Registering a new account for Authlete Service

You have to obtain your own Authlete account before using Authlete APIs as your authorization server’s backend. The link to the registration page is below. Keep “Login ID” and “Password” that you submitted safe.

https://so.authlete.com/accounts/signup

Let’s try to log in to Service Owner Console to see if your account has been successfully registered. Open the following link via Web browser and submit your Login ID and Password.

https://so.authlete.com/accounts/login

Once logged in successfully, you will see the following content.

Now you’ve got access to Authlete’s Service Owner Console. Click “Log out” link on upper right corner of the page if you would like to log out of the console.

Creating a new Authlete service

Let’s prepare a set of backend APIs dedicated for your authorization server in this tutorial. Log in to Authlete’s Service Owner Console https://so.authlete.com/accounts/login and click “Create Service” button.

You will see the service creation page. Enter an arbitrary name of the service and click “Create” button. Press “OK” in a dialog for confirmation.

The new service has been created. Automatically generated values of “API Key” and “API Secret” will be used as “Login ID” and “Password” to log in to Developer Console, as well as credential for your authorization server to make requests to Authlete APIs.

Item	Value
API Key	Auto-generated e.g. `10738933707579`
API Secret	Auto-generated e.g. `Xg6jVpJCvsaXvy2ks8R5WzjdMYlvQqOym3slDX0wNhQ`

Adding a new OAuth client

Let’s add new client information to the new service you’ve just created. Open the link to Authlete’s Developer Console for the service (https://cd.authlete.com/<API Key> e.g. https://cd.authlete.com/10738933707579) and log in to the console with your API Key and API Secret as Login ID and Password respectively.

Once logged in to the Developer Console successfully, you will see the following content. Click “Create App” button.

The Create App page includes a couple of tabs. The first one is Basic. Enter an arbitrary value for Client Name and select CONFIDENTIAL for Client Type. Then click Authorization tab next to Basic.

On the Authorization tab, enter a value for Redirect URIs and select Client Authentication Method as stated below.

Item	Value
Redirect URIs	`https://client.example.org/cb/example.com`
Client Authentication Method	`CLIENT_SECRET_BASIC`

Click “Create” button in the bottom of the page. Press “OK” in a dialog for confirmation.

Now you’ve done registration of the client to the service.
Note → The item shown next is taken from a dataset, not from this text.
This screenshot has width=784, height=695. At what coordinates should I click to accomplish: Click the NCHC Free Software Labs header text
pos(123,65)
Automatically generated values of “Client ID” and “Client Secret” will be used as client_id and client_secret for the client to make requests to the authorization server. Also make sure other values are set as expected.

Item	Value
Client ID	Auto-generetad e.g. `12818600553323`
Client Secret	Auto-generated e.g. `-olDIKD9BihRfB8O1JxobUEKBZ7PIV5Z6oaqxAshmoUtUZgB-wjmmxTYDiDV6vM_Mgl267PeNrRftq8cWplvmg`
Client Type	`CONFIDENTIAL`
Redirect URIs	`https://client.example.org/cb/example.com`
Client Authentication Method	`CLIENT_SECRET_BASIC`

Now you’ve completed to prepare the minimum environment for authorization code grant flow. Let’s try the flow in the next section.

Walk-through

Here is a sequence diagram in this tutorial. Message numbers in the diagram might help you understand the following steps.
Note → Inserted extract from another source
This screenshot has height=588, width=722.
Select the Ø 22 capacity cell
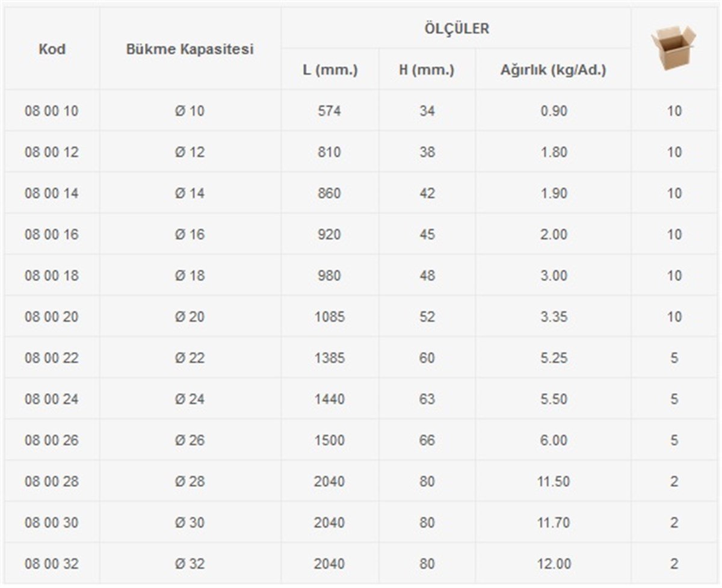[190, 358]
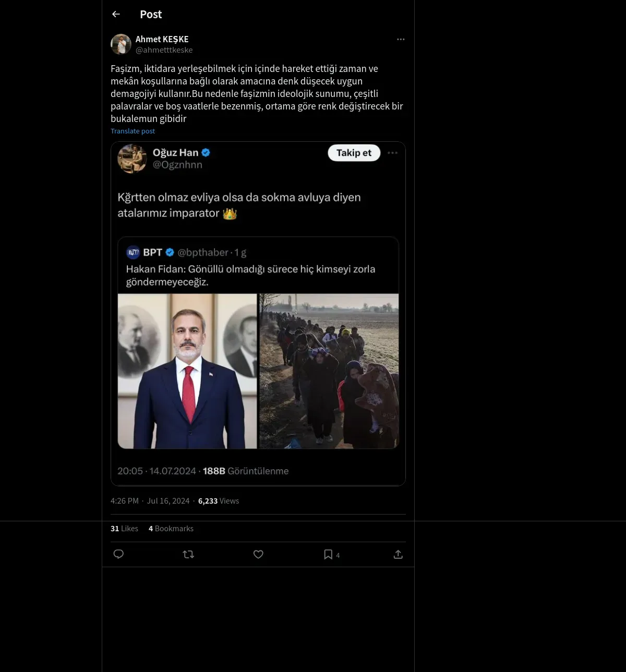
Task: Open the 4 Bookmarks count
Action: coord(171,529)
Authorization request from the client to the authorization server

The client makes an authorization request to the authorization server via user agent (message #2, #3). In this tutorial, let’s suppose the following values are specified as paramters in the request.

Item	Value
client_id	`12818600553323`
response_type	`code`
redirect_uri	`https://client.example.org/cb/example.com`

The authorization server is to receive the following content (folded for readability) as HTTP GET query string from the user agent.

redirect_uri=https://client.example.org/cb/example.com
 &response_type=code
 &client_id=12818600553323

The authorization server is supposed to evaluate these parameters by itself. Typical evaluation rules are shown below. After that, the authorization server is going to process authorization code grant flow since the value of response_type is code.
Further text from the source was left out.